Ain’t no party like an R&B party.
So where has the time gone. The last time we looked, Ryan Mania was winning the 166th Grand National aboard Auroras Encore, Sweden were winning the 2013 World Men’s Curling Championship, a long-haired Justin Trudeau was securing his election to the leadership of Canada’s Liberal Party and Star Trek Into Darkness was premiering in Sydney.
Fast forward to the present day and we’re looking back on a hurricane five-years in which our multi-award-winning (cue: Own Trumpet Blowing), perfectly-formed guide to the weekend has welcomed such A-Listers as David Walliams, Sir Rod Stewart, Sting, Parkie, Noel Gallagher, Paul Weller, John Legend and billionaire theatre impresario Sir Cameron Mackintosh.

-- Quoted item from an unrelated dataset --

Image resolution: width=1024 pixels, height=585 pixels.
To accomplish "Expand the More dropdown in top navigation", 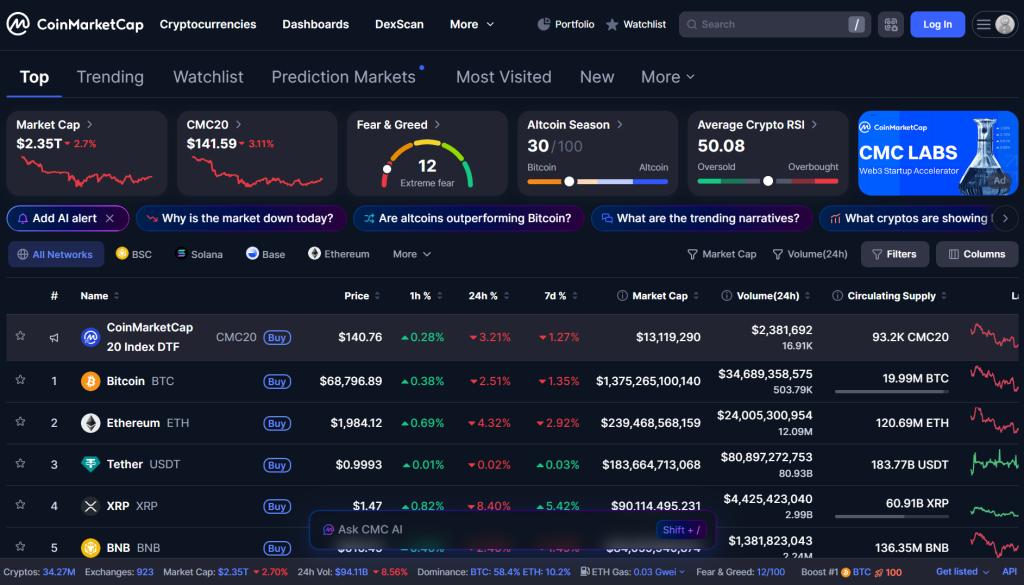I will pos(472,24).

Nice. Even Graham Norton would struggle to get a line-up as strong as that. We’ve peppered such interviews with geniuses with the mercurial brilliance of Shaun Ryder – a man who’s always welcome around these parts – and comedians who’ve left us creased up over our breakfast-at-the-desk CornFlakes.
We’ve been cooked for by Marco Pierre White, Tom Kerridge, Michel Roux Jr, Tom Aikens and the region’s very own Yummie Brummie Glynn Purnell. And we’ve learned what it’s like to keep lemurs, work as a lollipop man, score a goal, send a Valentine’s bouquet, make pots and pans for Nigella Lawson and change a car tyre when your front left blows.
We have eulogised the beauty of great books, completed an indispensible guide to the best films ever made, celebrated the joys of travel – from five star luxe to camping in a wood – and brought you some of the region’s most incisive and perspicacious investigative journalism when we’ve led the agenda, rather than followed it.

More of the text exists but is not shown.